#### [HOW TO COMPLETE THIS TASK]
With the pictures omitted, set down exactly the lines from the one that contains "You are a GUI" through the last line of the data.

RECORDED INFORMATION section start

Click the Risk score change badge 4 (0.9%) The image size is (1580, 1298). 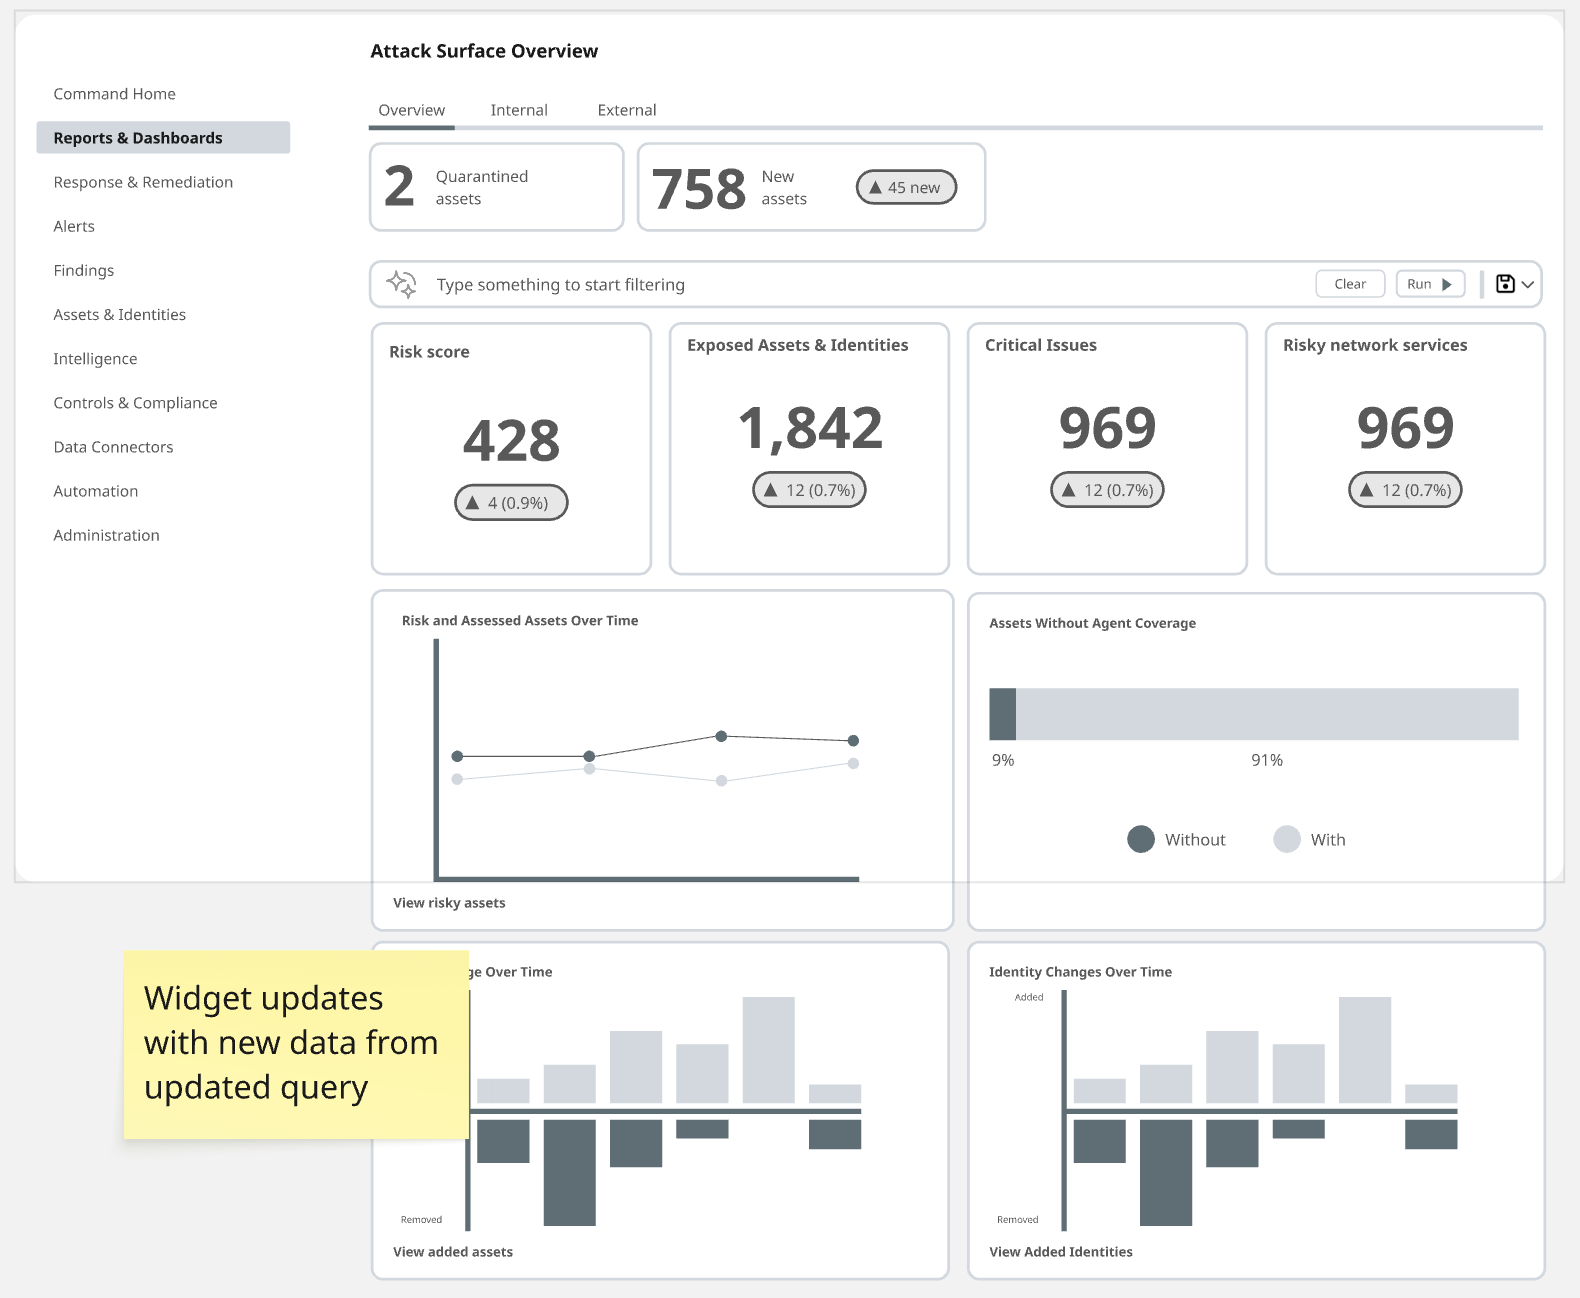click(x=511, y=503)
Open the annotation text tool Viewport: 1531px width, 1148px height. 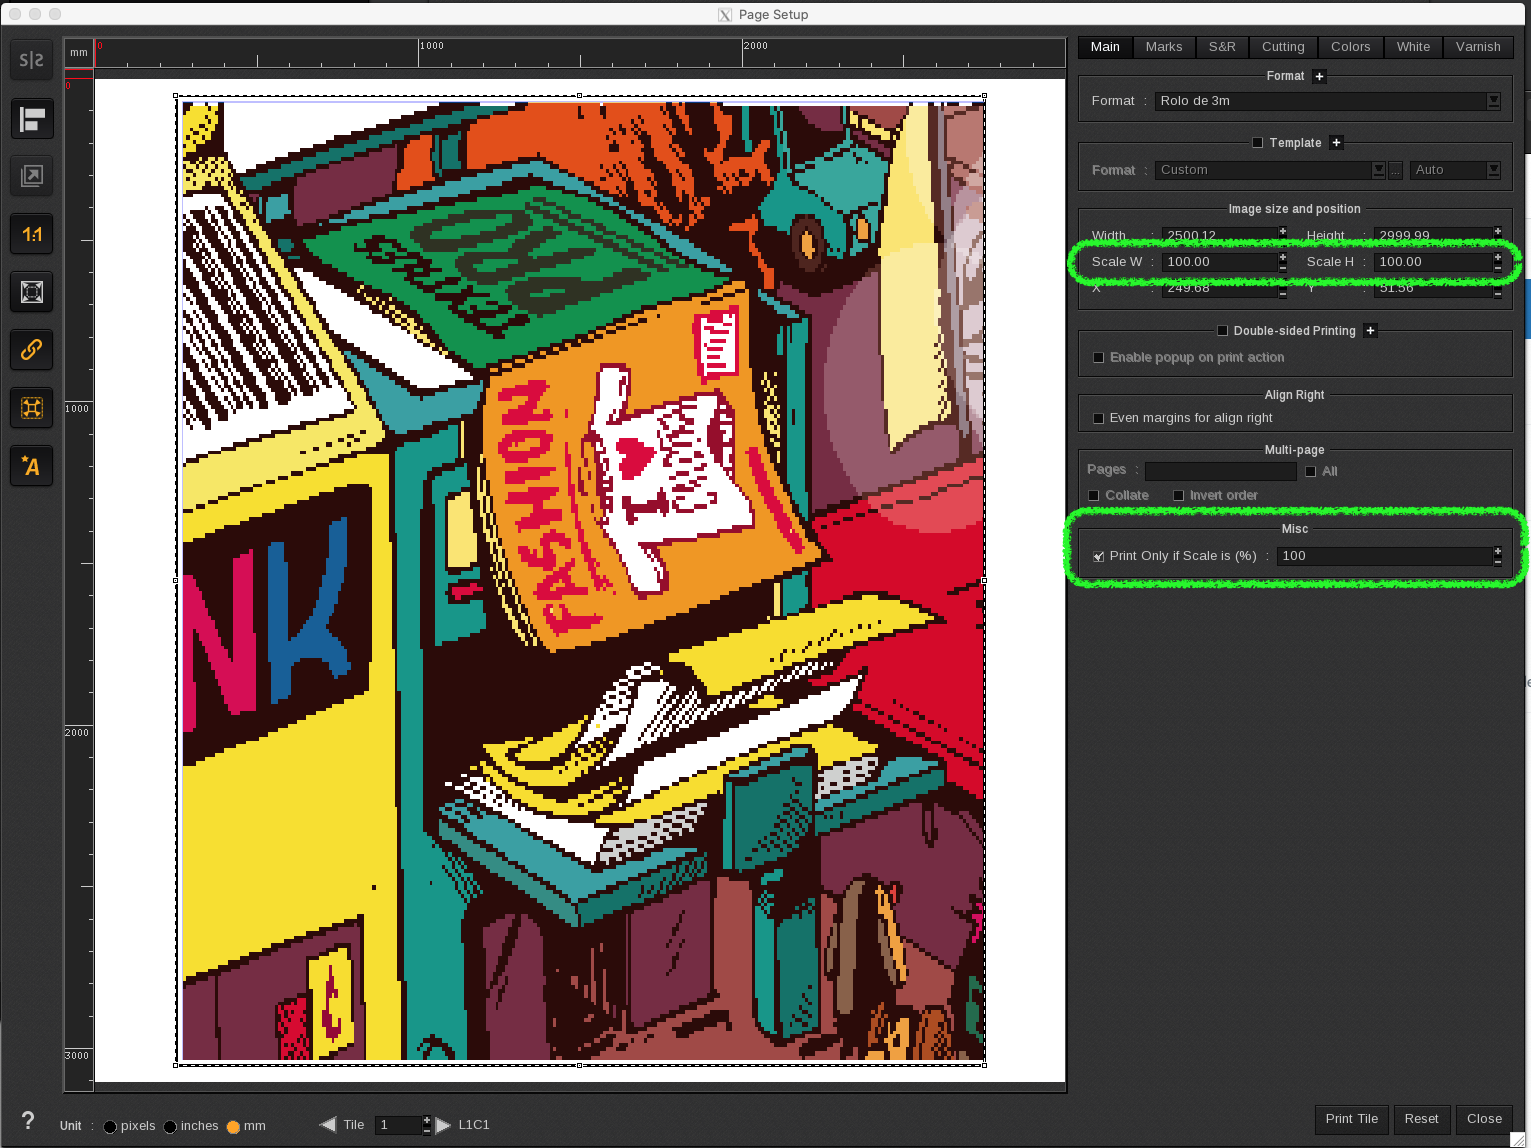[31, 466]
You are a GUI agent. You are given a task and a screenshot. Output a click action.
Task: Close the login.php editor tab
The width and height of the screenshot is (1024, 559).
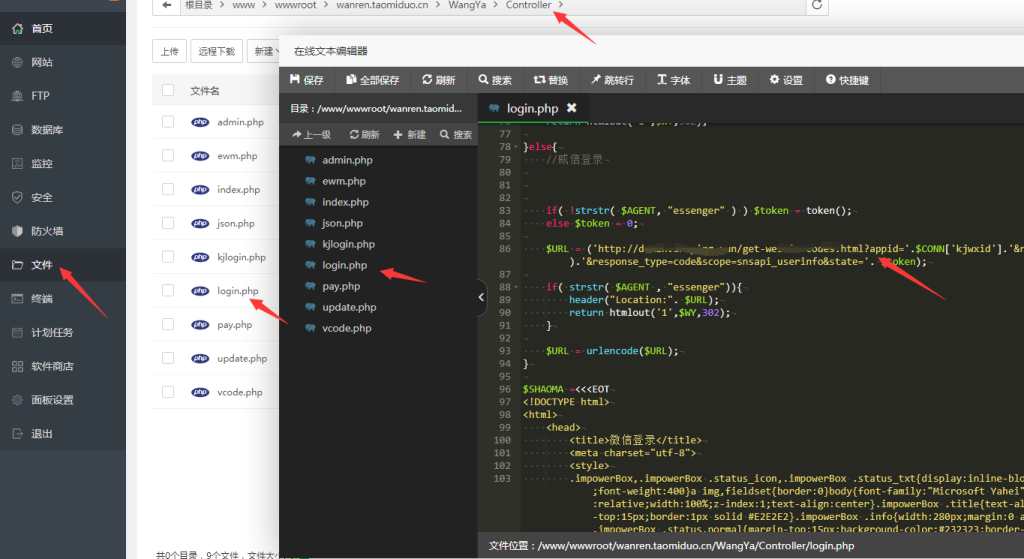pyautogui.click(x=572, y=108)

RECORDED INFORMATION section end

#### [RESPONSE]
You are a GUI agent. You are given a task and a screenshot. Output a click action.
Task: Close the login.php editor tab
The width and height of the screenshot is (1024, 559).
pyautogui.click(x=572, y=108)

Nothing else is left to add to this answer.